A complex number is specified by an ordered pair of real numbers (a, b) ∈ ℝ² and expressed or written in the form z = a + bi, where a and b are real numbers, and i is the imaginary unit, defined by the property i² = −1 ⇔ i = $\sqrt{-1}$, e.g., 2 + 5i, $7\pi + i\sqrt{2}.$ ℂ= { a + bi ∣a, b ∈ ℝ}.

Definition. Let D ⊆ ℂ be a set of complex numbers. A complex-valued function f of a complex variable, defined on D, is a rule that assigns to each complex number z belonging to the set D a unique complex number w, f: D ➞ ℂ.

The set D is called the domain of the complex function f, D = Dom(f).
The set of all actual outputs {f(z): z ∈ D} is called the range (or image) of the complex function f, also denoted f(D) = {f(z): z ∈ D}.

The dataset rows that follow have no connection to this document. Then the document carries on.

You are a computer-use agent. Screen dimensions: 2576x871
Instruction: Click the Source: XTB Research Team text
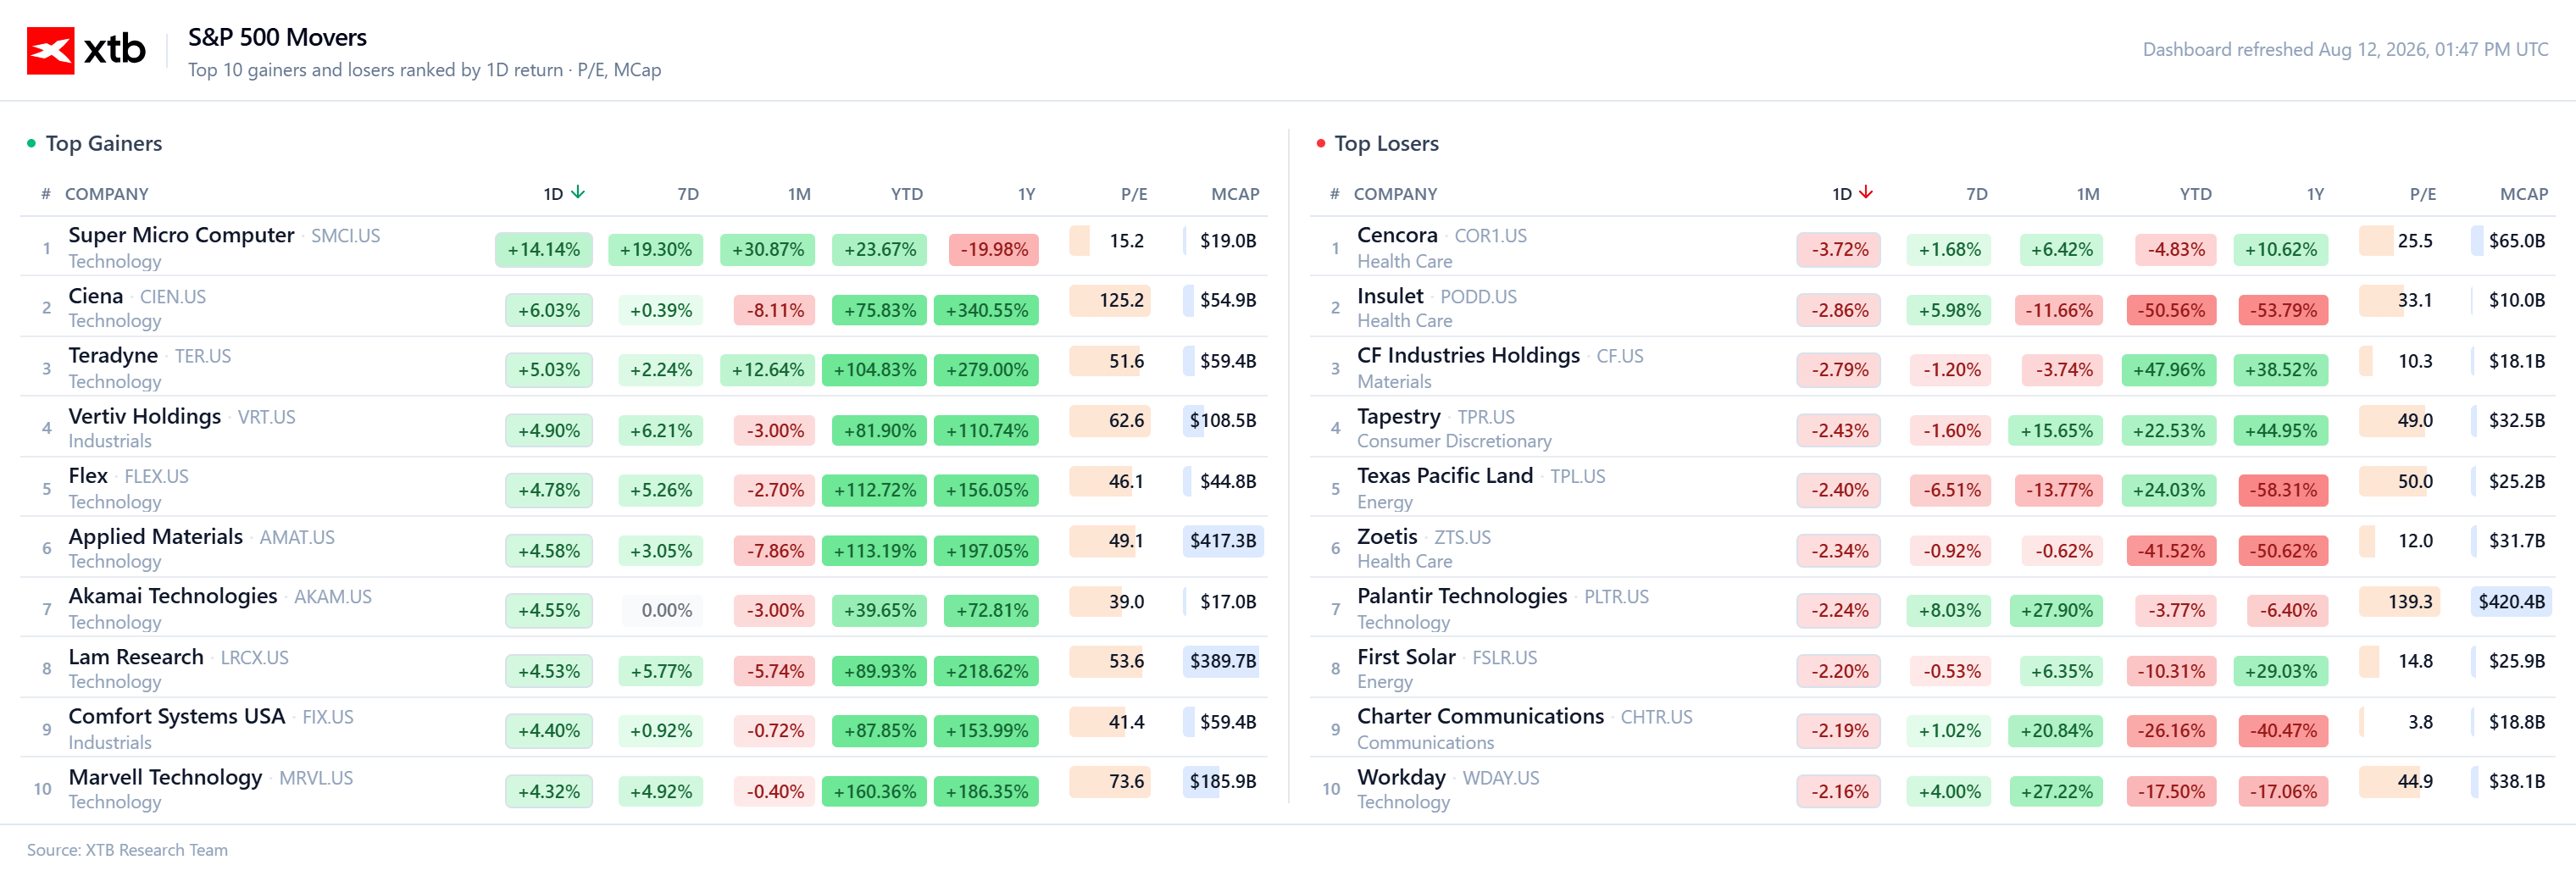point(127,850)
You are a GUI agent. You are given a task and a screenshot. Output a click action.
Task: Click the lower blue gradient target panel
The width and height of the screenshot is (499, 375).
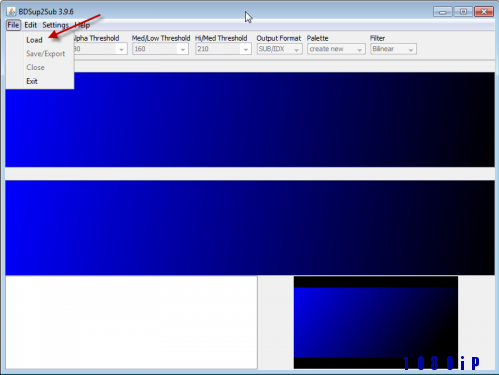250,228
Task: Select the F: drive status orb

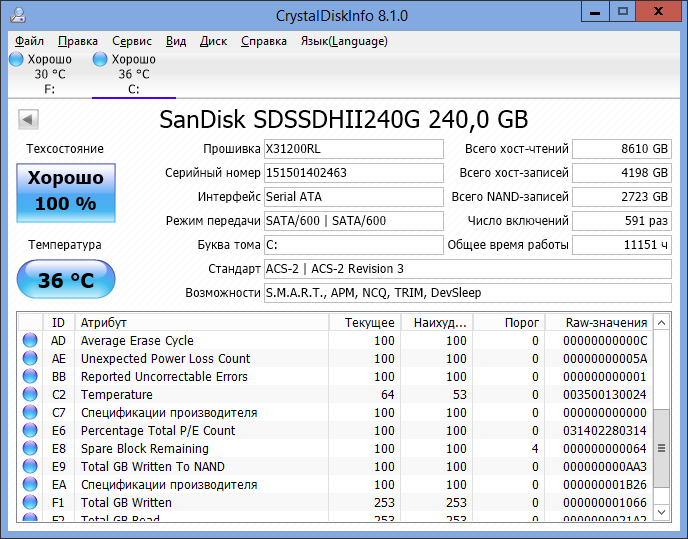Action: point(16,61)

We often call the elements of D as points. If z = x+ iy ∈ D, then f(z) is called the image of the point z under f. f: D ➞ ℂ means that f is a complex function with domain D. We often write f(z) = u(x ,y) + iv(x, y), where u, v: ℝ² → ℝ are the real and imaginary parts.

ε–δ for f:ℝ → ℝ: ∀ε>0 ∃δ>0 s.t. |f(x) − L| < ε whenever 0 < ∣x−a∣ < δ.

Definition. Let D ⊆ ℂ, $f: D \rarr \Complex$ be a function and z₀ be a limit point of D (so arbitrarily close points of D lie around z₀, though possibly z₀ ∉ D). A complex number L is said to be a limit of the function f as z approaches z₀, written or expressed as $\lim_{z \to z_0} f(z)=L$, if for every epsilon ε > 0, there exist a corresponding delta δ > 0 such that |f(z) -L| < ε whenever z ∈ D and 0 < |z - z₀| < δ.

Why 0 < |z - z₀|? We exclude z = z₀ itself because the limit cares about values near z₀, not at z₀ itself. When z₀ ∉ D, you cannot evaluate f(z₀), so you only care about z approaching z₀. When z₀ ∈ D, you still want the function’s nearby behavior; this separates “limit” from “value.”

Equivalently, if ∀ε >0, ∃ δ > 0: (for every ε > 0, there exist a corresponding δ > 0) such that whenever z ∈ D ∩ B'(z₀; δ), f(z) ∈ B(L; ε) ↭ f(D ∩ B'(z₀; δ)) ⊂ B(L; ε).

If no such L exists, then we say that f(z) does not have a limit as z approaches z₀. This is exactly the same ε–δ formulation we know from real calculus, but now z and L live in the complex plane ℂ, and neighborhoods are round disks rather than intervals.

Continuity in the complex plane

Definition. Let D ⊆ ℂ. A function f: D → ℂ is said to be continuous at a point z₀ ∈ D if given any arbitrarily small ε > 0, there is a corresponding δ > 0 such that |f(z) - f(z₀)| < ε whenever z ∈ D and |z - z₀| < δ.

In words, arbitrarily small output‐changes ε can be guaranteed by restricting z to lie in a sufficiently small disk of radius δ around z₀.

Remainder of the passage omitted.